CAPÍTULO 48

A la mañana siguiente llamaron a la puerta. Me quedé en la cama. Era un lugar fantástico.

—Soy yo, Daniel Kohn.

Permanecí tumbada, estupefacta.

—Quiero enseñarle una cosa.

—¡Un momento! —exclamé.

Me vestí, me tomé una pastilla para el corazón y me pregunté qué querría enseñarme Daniel Kohn.

Abrí la puerta y me tendió un papel.

—Ejem, ¿qué es?

—¡Es un borrador para la nueva serie de reportajes! He pasado media noche trabajando en él.

Los ojos le brillaban como a un niño pequeño. Nunca había pensado que su cara, por lo general tan encantadoramente impasible, pudiera resplandecer tanto.

—¿Quiere leerlo? —preguntó.

—¿Tengo elección? —dije sonriendo.

—Pues claro que no.

Cogí el borrador y lo leí. Contenía muchas cosas que se nos habían ocurrido el día antes. Incluidas la Atlántida y la Antártida. Se trataba de una serie de programas que a mí también me habría gustado hacer.

—¡Es genial!

—Y mucho mejor que la porquería que estoy haciendo ahora.

—Sin duda —dije con una sonrisa burlona.

—Y, si funciona, usted será mi ayudante.

Sonreí y, evidentemente, no le creí una palabra. Daniel me convenció de que fuera con él a Berlín, a los estudios de televisión. Una hora en coche, tan juntos y apretujados, me llevó a crear fantasías sexuales.
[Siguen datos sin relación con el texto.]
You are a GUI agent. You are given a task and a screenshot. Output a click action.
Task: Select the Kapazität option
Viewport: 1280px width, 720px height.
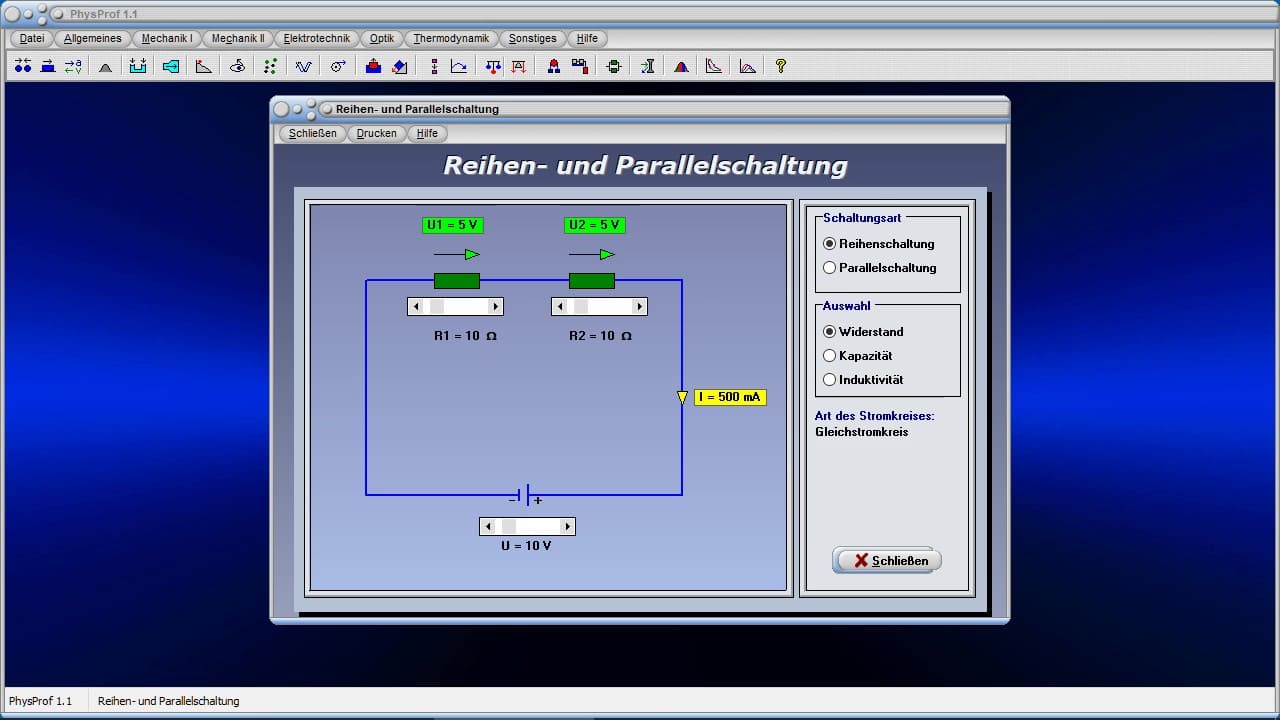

Todavía eran muy imprecisas, puesto que en ellas mi cuerpo de Kim Lange alternaba continuamente con el de Maria.

Visiblemente emocionado, Daniel me pidió que esperara fuera, entró corriendo en los estudios y salió sonriendo al cabo de un rato.

—Esa sonrisa me dice que ha tenido éxito —dije.

—Me he librado del programa de debate y he conseguido la serie de reportajes.

—Felicidades.

—Y a usted le dan el puesto de ayudante.

Hablaba en serio.

—Vamos a brindar por nuestros nuevos trabajos —propuso, de muy buen humor.

Nos dirigimos a toda velocidad a su mansión, subimos al bar (¿ya he mencionado que estaba en su dormitorio?) y sacó una botella de champán que tenía más años que los dos juntos.

—La guardaba para una ocasión especial.

Descorchó el champán y lo sirvió. Y yo confié en que el alcohol fuera compatible con mis pastillas.

—Por usted —dijo, sinceramente agradecido de que le hubiera abierto un nuevo camino en la vida.

—Por usted —repliqué.

Bebimos, y el viejo champán tenía un sabor tan asqueroso que tuvimos que tragárnoslo de golpe.

Después del sobresalto inicial, nos reímos a carcajadas. Era el primer ataque de risa que tenía desde hacía años. Nos desternillamos hasta que las lágrimas nos rodaron por las mejillas.

Era tan fuerte que tuve que sentarme en el futón. Él se dejó caer a mi lado.

Nos miramos a los ojos.

Profundamente.

Me vio el alma.

—Yo la conozco de alguna parte —dijo, confuso y cariñoso.

—«Tiroriro, tiroriro, tiroriro» —tarareé. Y entonces nos besamos.